Choose Terraform if:

  • You need IBM’s commercial support and enterprise tooling
  • Your team has existing HCL expertise and Terraform state
  • You don’t need programmatic infrastructure abstractions
  • Your provider needs are standard (all major cloud providers are fully supported)

Choose OpenTofu if:

  • License compliance is a concern for your organization
  • You want to contribute to or build tooling on an open-source IaC tool
  • You’re starting fresh and want the community-governed version

Choose Pulumi if:

  • Your infrastructure team has strong software engineering backgrounds
  • You need complex conditional logic, loops, or dynamic configuration
  • You want to build reusable infrastructure components as libraries
  • You’re embedding infrastructure code in the same repo as application code
  • You want to write real unit tests for your infrastructure

The CDKTF Option

Worth mentioning: HashiCorp also maintains CDK for Terraform (CDKTF) — which lets you use TypeScript, Python, or Go to generate Terraform JSON configuration. It’s a middle ground: you get real programming languages, but the execution still goes through Terraform.

In practice, CDKTF has less adoption than Pulumi for the “use a real language” use case. The abstraction is leaky, and the DX is rougher. But if you’re already invested in Terraform state and want to add programming language expressiveness, it’s worth evaluating.

Cloud computing infrastructure diagram with colorful network Photo by NASA on Unsplash


Migrating Between Tools

The hardest part of switching IaC tools is state. Here’s the realistic picture:

Terraform → OpenTofu: Trivial. State format is identical. Change terraform to tofu in your commands and CI/CD. Done.

Terraform → Pulumi: Hard.
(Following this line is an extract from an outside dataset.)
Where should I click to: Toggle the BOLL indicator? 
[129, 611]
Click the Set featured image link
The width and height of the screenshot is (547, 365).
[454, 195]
Pulumi has import tools to pull existing resources into Pulumi state, but this is a significant migration. Plan for it taking months for a large infrastructure footprint.

OpenTofu → Terraform: Possible (state formats are compatible) but requires re-evaluating your license situation and potentially paying for Terraform Cloud.


Conclusion

The “Terraform is the obvious choice” era is over. OpenTofu has proven that community governance can sustain a serious IaC tool, and Pulumi has built a compelling case for software-first infrastructure teams.

My current recommendation for new projects in 2026:

  • Large enterprise with IBM relationship: Terraform
  • Open-source-first or license-sensitive: OpenTofu
  • Engineering-driven team, complex infrastructure: Pulumi
  • Small team, simple infrastructure: Terraform/OpenTofu (less to learn)

Whatever you choose: pick one, invest in it deeply, and build good practices around it. The tool matters less than the discipline.